Software Integrity Blog

 

How I sped up one of our test suites by 17.5x by explicitly defining Elixir protocol implementations

Fallback protocols could be causing slower tests when running with code coverage. Defining protocol implementations can improve the speed.

Hi, I’m Philip Ross, a developer working on Tinfoil API Scanner at Synopsys Software Integrity Group. A few months ago, I sped up one of our test suites from about 6 minutes to around 20 seconds.

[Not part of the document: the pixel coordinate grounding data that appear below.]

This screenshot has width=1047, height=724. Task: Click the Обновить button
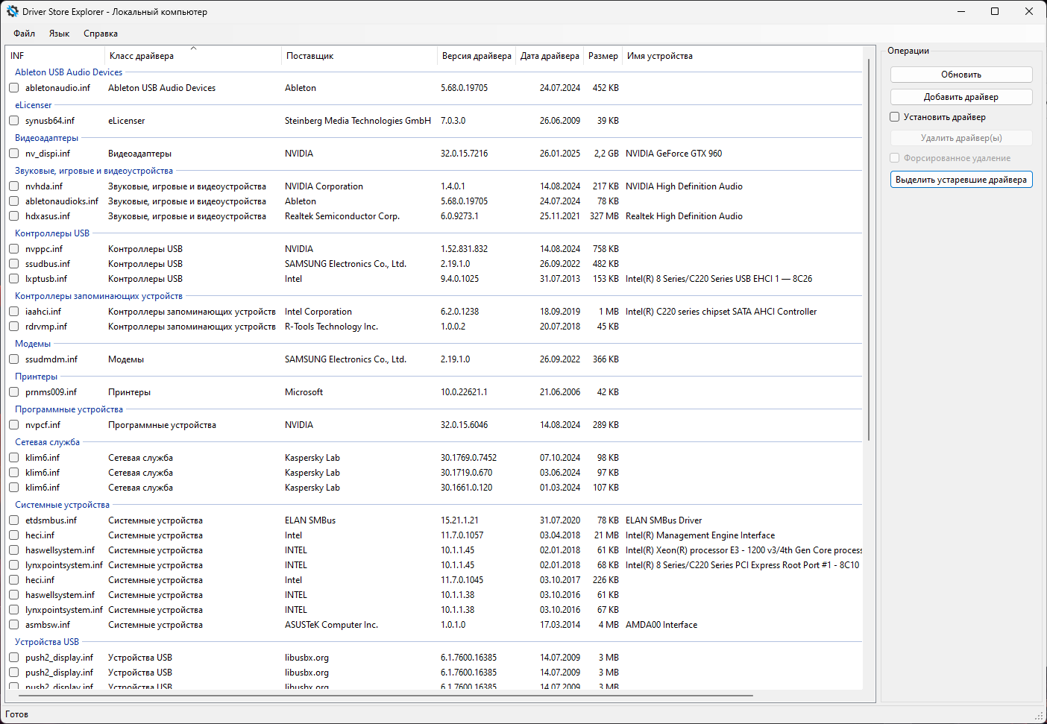pyautogui.click(x=961, y=75)
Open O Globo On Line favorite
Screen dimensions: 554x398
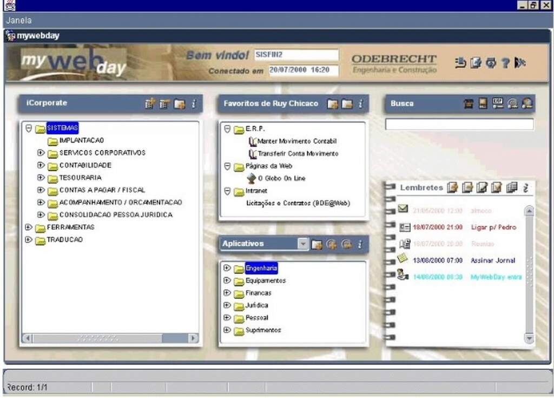(x=281, y=178)
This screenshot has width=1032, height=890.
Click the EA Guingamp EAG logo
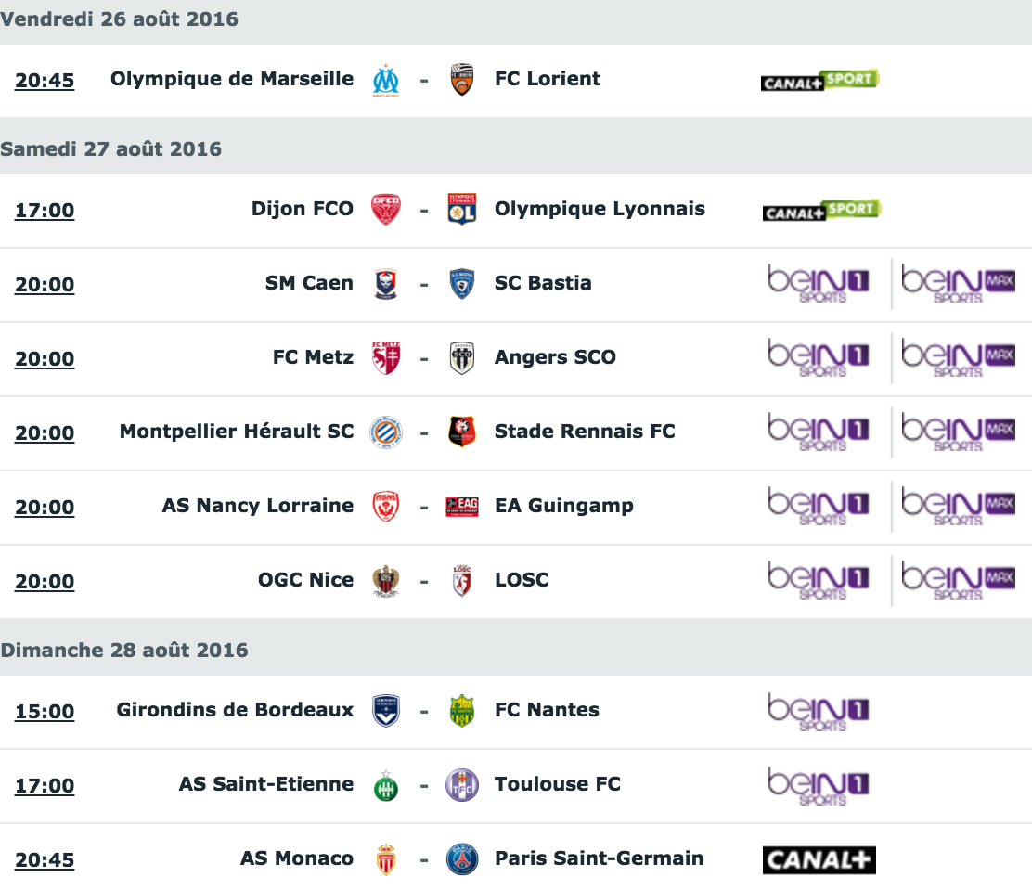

I was working on development improvements for our umbrella project and I noticed that one of the child application’s (Parser) tests took much longer (approximately 6 minutes) when I ran mix test in the umbrella root than when I ran mix test in the root of Parser (approximately 16 seconds). Why would the tests be so much slower as part of the umbrella? I tried running just the Parser tests from the umbrella root with mix cmd –app parser mix test and it took  approximately 16 seconds.

Identifying bottlenecks

I tried profiling the test that was slow and got this back:

FUNCTION                                                                     CALLS        %      TIME  [uS / CALLS]
--------                                                                     -----  -------      ----  [----------]
'Elixir.Enum':filter_list/2                                                2330877     5.24    733215  [      0.31]
maps:next/1                                                                2425581     5.74    802036  [      0.33]
maps:fold_1/3                                                              2425581     7.35   1028416  [      0.42]
'Elixir.Parser.Parsers.OpenAPI3.Stage.Validate':'-do_validate/2-fun-0-'/2  2161922     9.35   1307672  [      0.60]
erlang:raise/3                                                               77960    13.63   1906506  [     24.45]
------------------------------------------------------------------------  --------  -------  --------  [----------]
Total:                                                                    42120680  100.00%  13984253  [      0.33]

Figure 1. Truncated output of the profiler

I saw that erlang:raise/3 was taking up the most time. There were no exceptions that I could see in this test. The rest of the profile seemed reasonable, so I generated a flame graph.

Figure 2. Flame graph of the test

The sleep taking up half of the flame graph seemed suspicious, but it’s not actually part of the test stack trace, so it could be ignored. Other than that, the huge number of list operations was the main thing that stood out as a bottleneck. Since these are to be expected, I determined that the problem must be hiding elsewhere. Next, I tried cloning a new copy of the repo and removing all other child applications, and then removing configurations that were in the umbrella root. Eventually, I found that when I removed consolidate_protocols: Mix.env() != :test,, the Parser tests would be fast.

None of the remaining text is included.